Saturday, March 23, 2019


To Be Chosen

When Jesus and His disciples arrived at Caesarea, Jesus asked them all, “whom say ye that I am?” Peter responded with Christ, the son of the living God.

Jesus then said to Peter, “Blessed art thou, Simon Barjona: for flesh and blood hath not revealed it unto thee, but my Father which is in heaven” (Matthew 16:17).

The revelation of Jesus Christ as Lord and Savior is appointed and designated specifically and exclusively for God’s chosen people. It is done at a time and place of the Lord’s choosing. Nature does not reveal Christ to us, God does.

Intellect does not reveal God to us. We don’t, “figure it out” on our own.

No quality or merit causes the revelation. There is no deed, nor preparation, qualifications, or level of holiness and righteousness that must be attained before being chosen.

The election by God of His people is strictly by the grace of God. He opens our eyes to Him. Once our eyes (the window to the soul) have been opened, we are then able to see God in other things. We discover the joy and wonder of the symphony God conducts in nature, something we were deaf to prior to our quickening.

God awakens us to Him at different points in our lives. Some at a young age, some when they are old. Jesus explains this in the parable of the vineyard and the workers who were all paid the same penny although each worked a different number of hours.

Jesus said, “So the last shall be first, and the first last: for many be called, but few chosen” (Matthew 20:16).

Many are called but few are chosen. This does not mean that the elect are picked out of a crowd. There is no preferred quality, merit, or deed that qualifies us. Our election occurred before time began.

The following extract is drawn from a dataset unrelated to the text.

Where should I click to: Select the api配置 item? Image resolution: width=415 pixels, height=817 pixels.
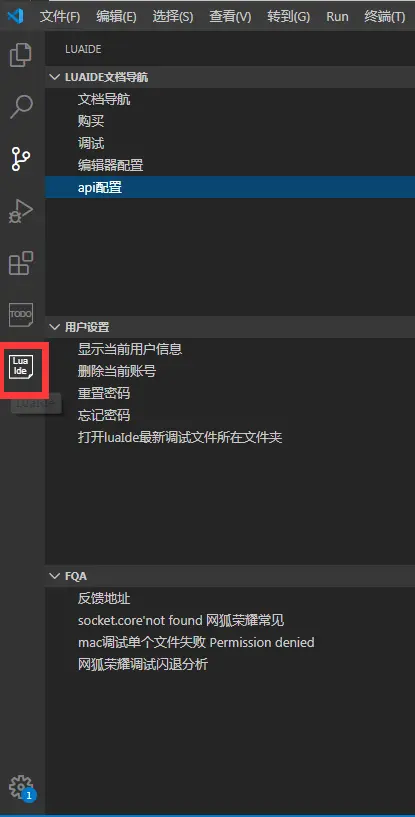click(230, 187)
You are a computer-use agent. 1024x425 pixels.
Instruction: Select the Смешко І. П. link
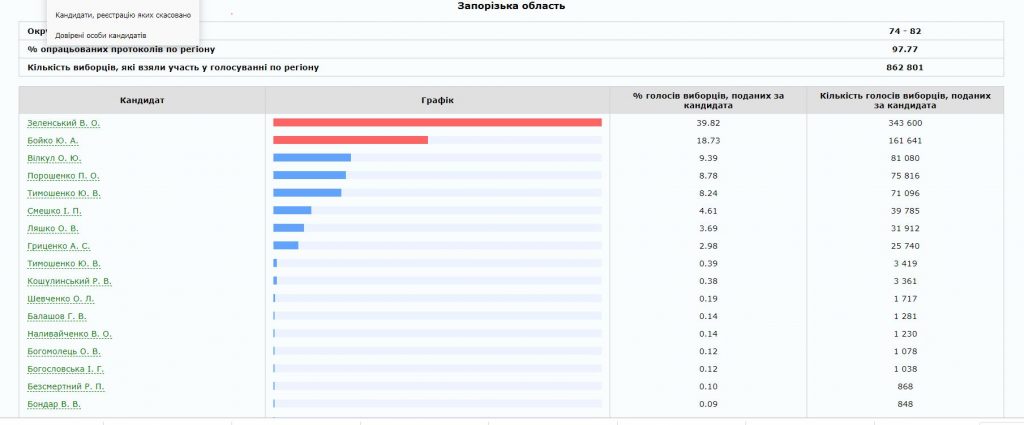[55, 211]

“Blessed be the God and Father of our Lord Jesus Christ, who hath blessed us with all spiritual blessings in heavenly places in Christ: According as he hath chosen us in him before the foundation of the world, that we should be holy and without blame before him in love: Having predestinated us unto the adoption of children by Jesus Christ to himself, according to the good pleasure of his will” (Ephesians 1:3-5)

Which adds another element. Almost everyone will hear the gospel message, but only a few will respond. Why? Because God only motivates His chosen, the ones chosen before the foundation of the world to respond to His call.

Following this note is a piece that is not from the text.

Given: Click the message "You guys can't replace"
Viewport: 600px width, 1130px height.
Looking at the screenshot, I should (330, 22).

Do you think this is unfair?

“What shall we say then? Is there unrighteousness with God? God forbid. For he saith to Moses, I will have mercy on whom I will have mercy, and I will have compassion on whom I will have compassion.” (Romans 9:14-15)

Everything is a creation of God. Can He not do as He pleases with what is His? God is the potter. We are the clay. God can do as He wishes with the clay for He created the clay in which He forms His desire.

“Whatsoever the Lord pleased, that did he in heaven, and in earth, in the seas, and all deep places.” (Psalm 135:6).

What God can never do is unrighteousness, God cannot, "not be”, nor  can God vary in any form or fashion.

The call goes out to all the world. But Jesus said that the, “people's heart is waxed gross (hardened and stupid), and their ears are dull of hearing, and their eyes they have closed; lest at any time they should see with their eyes and hear with their ears, and should understand with their heart, and should be converted, and I should heal them” (Matthew 13:15).

The 19th century theologian Albert Barnes used a choice and most appropriate word to describe the people who’s heart had waxed gross and choose to stop their ears to God’s call.  The word was "Obdurate". It means to be, “stubbornly persistent in wrongdoing” (Merriam Webster). God obliges the wish of an unrepentant and obdurate sinner. This means that not only will God allow their behavior but makes it spiritually binding.

It is really important to understand that the sinner is so by choice. This is an act of their free will. God obliges the obdurate will, reluctantly so, for He would have everyone to repent and live! See Ezekiel Chapter 18.

David told his son Solomon that the, “Lord searcheth all hearts, and understandeth all the imaginations of the thoughts: if thou seek him, he will be found of thee; but if thou forsake him, he will cast thee off for ever. Take heed now; for the Lord hath chosen thee to build an house for the sanctuary: be strong, and do it.” (1 Chronicles 28:9-10).

God knows the heart. He also knows a stony heart, a heart that won’t allow the word in to take root and grow. Read the parable of the sower in Matthew Chapter 13.

Peter said, “But ye are a chosen generation, a royal priesthood, an holy nation, a peculiar people; that ye should shew forth the praises of him who hath called you out of darkness into his marvellous light; Which in time past were not a people, but are now the people of God: which had not obtained mercy, but now have obtained mercy” (1 Peter 2:9-10).

The chosen are this royal priesthood, the chosen. The term a, “peculiar people” doesn’t mean a strange people, but rather, “a thing acquired” by God, a “possession” (Vine’s).

Election was by God’s grace and the counsel of His own will. Why? So that we would “be to the praise of His glory”. (Ephesians 1:12)

We are called according to His purpose. As such, we know that being God’s chosen that all things, both good and bad that occur during this life, will work together for our good, to the elect that love God (Romans 8:28).